Store bought hearing aids might start appearing in stores around you so a little caution is necessary. And that puts lots of burden on consumers like you to understand all of the facts. If you don’t get it right your hearing could pay the price which makes the stakes for these decisions very high. So, with great convenience comes great responsibility.
What Is an Over-The-Counter Hearing Aid?
Over the counter hearing aids, in some ways, are similar to other kinds of hearing aids. The devices are manufactured to amplify sounds so they can compensate for the effects of hearing loss. OTC hearing aids, in doing this, have improved somewhat.
But the process of choosing an OTC hearing aid is a bit more complex than buying a bottle of Tylenol. It should work like this:
- You need an audiogram which you will get when you have a hearing evaluating.
- Your general hearing health, particularly what frequency you’re having a difficult time hearing, will be in your audiogram.
- Your distinct hearing loss criteria will identify what the appropriate solution should be. The truth is that some kinds of hearing loss can’t be adequately managed with over-the-counter devices. In situations where they can, you want to make sure you get as close to what you need as possible.
This process should, at least theoretically, enable you to pick the best device for your hearing loss situation. The real hassles can begin when you actually go to your local store to try and find the correct device for you.
The Part About Responsibility
This all sounds pretty great, in theory. Some people will be able to enjoy healthier hearing while cutting costs with OTC hearing aids. But we weren’t joking when we said it places a lot of responsibility on the shoulders of consumers.
Consumers will miss out on the following things if they choose to go from their audiogram to an OTC hearing aid:
- A good fit: We help you pick a model and fit of hearing aid that will feel comfortable in your ears. To ensure a custom fit and a maximum comfort a mold of your ear can sometimes be cast. It’s important to wear your hearing aid daily so a good fit is crucial. Fit also affects your ability to hear. If the device doesn’t fit tightly in your ear canal, you’ll be more likely to get feedback.

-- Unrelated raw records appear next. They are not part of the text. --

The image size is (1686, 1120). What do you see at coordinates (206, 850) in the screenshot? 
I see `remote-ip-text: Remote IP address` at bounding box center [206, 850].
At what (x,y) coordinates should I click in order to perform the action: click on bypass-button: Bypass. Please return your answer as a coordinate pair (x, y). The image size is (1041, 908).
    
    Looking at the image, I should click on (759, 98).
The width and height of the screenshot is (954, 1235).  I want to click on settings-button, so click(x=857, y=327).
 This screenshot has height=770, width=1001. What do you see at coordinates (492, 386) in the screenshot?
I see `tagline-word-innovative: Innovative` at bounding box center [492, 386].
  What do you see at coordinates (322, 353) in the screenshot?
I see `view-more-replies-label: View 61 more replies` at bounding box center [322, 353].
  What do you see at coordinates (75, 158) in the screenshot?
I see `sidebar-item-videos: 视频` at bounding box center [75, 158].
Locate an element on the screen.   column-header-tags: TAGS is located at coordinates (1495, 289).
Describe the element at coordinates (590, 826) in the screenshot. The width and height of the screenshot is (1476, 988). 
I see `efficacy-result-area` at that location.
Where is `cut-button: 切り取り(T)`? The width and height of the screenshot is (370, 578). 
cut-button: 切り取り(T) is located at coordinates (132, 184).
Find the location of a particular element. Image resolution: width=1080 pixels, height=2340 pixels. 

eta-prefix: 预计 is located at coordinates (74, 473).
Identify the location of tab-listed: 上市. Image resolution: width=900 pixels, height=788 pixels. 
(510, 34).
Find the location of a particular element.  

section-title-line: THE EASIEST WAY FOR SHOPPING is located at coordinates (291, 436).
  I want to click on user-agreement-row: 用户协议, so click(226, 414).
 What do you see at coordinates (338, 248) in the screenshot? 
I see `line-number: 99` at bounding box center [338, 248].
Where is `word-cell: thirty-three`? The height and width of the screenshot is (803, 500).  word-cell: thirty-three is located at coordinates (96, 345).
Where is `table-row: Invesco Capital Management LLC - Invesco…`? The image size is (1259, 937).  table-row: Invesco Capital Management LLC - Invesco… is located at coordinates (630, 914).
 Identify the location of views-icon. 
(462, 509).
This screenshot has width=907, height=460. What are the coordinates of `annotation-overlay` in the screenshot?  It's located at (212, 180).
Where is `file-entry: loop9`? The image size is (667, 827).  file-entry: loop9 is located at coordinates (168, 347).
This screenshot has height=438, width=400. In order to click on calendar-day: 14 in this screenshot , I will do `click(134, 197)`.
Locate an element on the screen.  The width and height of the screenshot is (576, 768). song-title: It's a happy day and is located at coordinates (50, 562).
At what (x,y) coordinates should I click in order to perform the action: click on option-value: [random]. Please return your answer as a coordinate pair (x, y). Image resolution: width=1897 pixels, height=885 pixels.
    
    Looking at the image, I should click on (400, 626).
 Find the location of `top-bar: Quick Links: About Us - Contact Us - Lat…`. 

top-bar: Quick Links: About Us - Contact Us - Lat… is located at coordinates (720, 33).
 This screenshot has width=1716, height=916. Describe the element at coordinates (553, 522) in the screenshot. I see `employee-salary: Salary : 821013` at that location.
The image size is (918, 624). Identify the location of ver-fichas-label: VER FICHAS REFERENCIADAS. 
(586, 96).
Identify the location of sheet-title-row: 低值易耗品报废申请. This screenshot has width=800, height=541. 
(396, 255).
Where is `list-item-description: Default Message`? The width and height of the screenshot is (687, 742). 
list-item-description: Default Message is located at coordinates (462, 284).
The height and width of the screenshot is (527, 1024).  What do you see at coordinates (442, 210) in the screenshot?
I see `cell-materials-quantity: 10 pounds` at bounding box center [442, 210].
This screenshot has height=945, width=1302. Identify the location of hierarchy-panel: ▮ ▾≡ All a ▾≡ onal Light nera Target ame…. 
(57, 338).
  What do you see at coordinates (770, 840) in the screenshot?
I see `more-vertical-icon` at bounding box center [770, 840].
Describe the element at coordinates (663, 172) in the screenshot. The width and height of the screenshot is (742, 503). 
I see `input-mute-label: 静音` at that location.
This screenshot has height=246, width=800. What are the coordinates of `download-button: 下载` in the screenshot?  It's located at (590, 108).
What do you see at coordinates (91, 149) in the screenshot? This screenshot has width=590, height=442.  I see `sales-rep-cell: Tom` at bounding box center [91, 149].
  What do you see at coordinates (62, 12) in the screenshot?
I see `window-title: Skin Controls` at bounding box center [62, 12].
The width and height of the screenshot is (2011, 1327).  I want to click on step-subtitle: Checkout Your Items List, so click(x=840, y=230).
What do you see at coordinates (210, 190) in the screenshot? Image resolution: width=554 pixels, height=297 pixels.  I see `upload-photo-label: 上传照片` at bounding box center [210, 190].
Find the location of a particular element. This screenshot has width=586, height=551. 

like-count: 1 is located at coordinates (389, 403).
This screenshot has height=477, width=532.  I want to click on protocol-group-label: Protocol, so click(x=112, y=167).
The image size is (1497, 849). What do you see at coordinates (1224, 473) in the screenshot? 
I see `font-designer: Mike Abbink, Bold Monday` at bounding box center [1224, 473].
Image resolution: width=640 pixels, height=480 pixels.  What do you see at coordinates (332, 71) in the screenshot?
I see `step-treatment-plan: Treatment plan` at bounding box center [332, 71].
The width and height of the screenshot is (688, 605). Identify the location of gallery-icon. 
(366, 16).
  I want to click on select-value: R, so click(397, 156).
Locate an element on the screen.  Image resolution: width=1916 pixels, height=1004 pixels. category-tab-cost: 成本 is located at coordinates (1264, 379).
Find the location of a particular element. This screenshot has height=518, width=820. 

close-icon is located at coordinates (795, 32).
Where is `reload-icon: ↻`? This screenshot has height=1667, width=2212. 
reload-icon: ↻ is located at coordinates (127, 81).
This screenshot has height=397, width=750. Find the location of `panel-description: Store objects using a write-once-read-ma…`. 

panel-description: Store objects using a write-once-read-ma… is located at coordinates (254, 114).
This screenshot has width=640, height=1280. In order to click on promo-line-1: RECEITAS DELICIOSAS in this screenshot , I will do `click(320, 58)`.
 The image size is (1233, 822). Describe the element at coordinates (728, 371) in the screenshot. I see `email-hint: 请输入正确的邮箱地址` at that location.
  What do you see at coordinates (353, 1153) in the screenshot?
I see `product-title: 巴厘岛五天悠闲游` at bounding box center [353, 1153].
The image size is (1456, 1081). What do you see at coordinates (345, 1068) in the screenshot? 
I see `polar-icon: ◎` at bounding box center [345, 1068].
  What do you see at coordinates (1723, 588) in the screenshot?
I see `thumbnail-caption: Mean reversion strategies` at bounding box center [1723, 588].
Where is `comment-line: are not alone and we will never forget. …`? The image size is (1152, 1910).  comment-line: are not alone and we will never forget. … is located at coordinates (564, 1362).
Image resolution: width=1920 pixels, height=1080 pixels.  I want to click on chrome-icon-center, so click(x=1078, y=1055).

- Testing: Fittings also ensure that the hearing aid is functioning the way that it should. This includes testing it while you’re still in the office and making sure it works as intended for you.
- Adjustments: Your hearing aid can be fine-tuned so it will operate efficiently in several common situations. You can have presets that help you hear in quiet environments and other presets for noisier scenarios like crowded restaurants. In order to get the most from your hearing aids over the long run, this fine tuning is essential.
- A better selection: We offer a wide variety of hearing aids, at different price points, that can be programmed to your hearing loss.
- Advice: Tiny though they are, hearing devices can be complicated to program. How to take care of your hearing aid, how to use it effectively, and how to adjust to your new hearing level, are some of the things we can walk you through.
These are just a couple of the advantages you get when you come in for advice.
We aren’t saying that over-the-counter hearing aids are a bad thing. But when you are selecting your device, you should use some care, and in conjunction with getting the technology you want, keeping your hearing specialist in the loop will help you get the care you need.